Developers of a proposed RV park and cabin rental business sued the Town this week after they denied a Conditional Use Permit needed for the developer to operate.
The council voted 4-to-2 on Oct. 3rd to deny Theron Lee McLamb of Smithfield the necessary permit to operate the facility on 33 acres of land he owns on Venture Drive adjacent to the Pine Acres Subdivision and near the Outlet Center. McLamb’s attorney, Chip Hewett of Selma, filed the suit seeking to have a Superior Court Judge overturn the Town decision and approve the permit application. McLamb wants 148 RV spaces and 48 cabin rental units on the property.
Responding to lawsuit today (Wednesday), Smithfield Town Attorney Bob Spence said, “In lay terms, the Council felt the proposed use was too inconsistent with the adjacent use, namely this large RV Park should not be immediately adjacent to the residences in Pine Acres and their back yards. In short, the Council believed that having this RV Park with 196 campfires for outside entertainment for itinerant travelers on I-95 immediately next door to these residences was inappropriate and would adversely affect the existing use, namely these long established homes and their back yards.”
Spence said the town council was justified in the decision based on several factors. “The RV Park would remove the forest on the project land – clear cut it – place a 50 foot buffer with a six foot fence, some existing trees and some shrubs as a buffer between the long border between the park and the back yards of the subdivision lots facing north on Aspen Drive. The proposed buffer is substantially inadequate. The applicant offered no other mitigation of the impact of the project on the adjacent back yards.”
Spence, defending the council’s decision, said the proposed RV park would also be a compatibility issue with residents in the long-established Pine Acres Subdivision.

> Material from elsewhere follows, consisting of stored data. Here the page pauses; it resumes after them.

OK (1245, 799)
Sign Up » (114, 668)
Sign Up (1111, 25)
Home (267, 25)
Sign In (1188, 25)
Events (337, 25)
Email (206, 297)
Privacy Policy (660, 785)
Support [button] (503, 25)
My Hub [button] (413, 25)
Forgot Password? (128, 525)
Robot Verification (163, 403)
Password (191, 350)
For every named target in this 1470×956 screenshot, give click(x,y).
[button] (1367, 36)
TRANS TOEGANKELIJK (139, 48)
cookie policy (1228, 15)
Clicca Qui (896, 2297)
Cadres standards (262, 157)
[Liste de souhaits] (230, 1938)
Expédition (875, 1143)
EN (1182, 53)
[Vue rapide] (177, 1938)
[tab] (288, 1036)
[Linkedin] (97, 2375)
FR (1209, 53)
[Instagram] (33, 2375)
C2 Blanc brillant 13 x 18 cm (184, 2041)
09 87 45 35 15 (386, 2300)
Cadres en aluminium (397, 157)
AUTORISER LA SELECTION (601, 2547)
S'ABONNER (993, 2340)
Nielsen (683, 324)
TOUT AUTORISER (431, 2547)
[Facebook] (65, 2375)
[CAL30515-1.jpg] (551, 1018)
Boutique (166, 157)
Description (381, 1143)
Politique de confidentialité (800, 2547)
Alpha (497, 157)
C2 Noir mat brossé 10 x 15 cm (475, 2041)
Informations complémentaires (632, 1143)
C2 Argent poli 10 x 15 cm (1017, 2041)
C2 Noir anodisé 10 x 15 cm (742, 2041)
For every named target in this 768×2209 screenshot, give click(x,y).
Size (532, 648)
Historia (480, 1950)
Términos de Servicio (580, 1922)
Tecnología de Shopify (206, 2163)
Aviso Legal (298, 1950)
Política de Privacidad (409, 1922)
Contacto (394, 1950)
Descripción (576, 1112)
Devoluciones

“The application proposes a total of 48 cabin spaces and 148 RV spaces, expecting full occupancy. They propose 196 tightly packed spaces on 2500 to 2900 separate gross square feet of yard for each campsite, each with its own “fire pit” and “grill”. Thus, the subdivision would suddenly have 196 campfires outside of its back yard virtually every night with each site hosting a group of travelers enjoying camping out,” Attorney Spence said in an email. “The Council finds even if partially screened by a six foot fence and shrubs, that for the neighboring subdivision to be forced to listen to and look out of their back yards onto 196 campfires of itinerant groups traveling up and down I-95 would substantially and adversely affect the quiet enjoyment of the adjacent subdivision, the sense of privacy available in these long established homes, and the sense of vulnerability to neighboring itinerant revelers and campers.”
“The Council believes it made the correct decision that the residential use and the RV campers adjacent to the back yard of these residences are too inconsistent,” the Smithfield town attorney stated.
The last time a similar council decision was appealed was in 2014.
The developers lawsuit contends the Town erred by discussing the issue in an August 1st closed session which was in violation of the NC Open Meeting Laws, the town manager at his own discretion removed the permit from consideration before the July planning board without having the authority to do so, and the council allowed inadmissible and prejudicial testimony to be presented during the October public hearing by residents who were opposed to the RV park.
A court date to hear the civil complaint has not been set.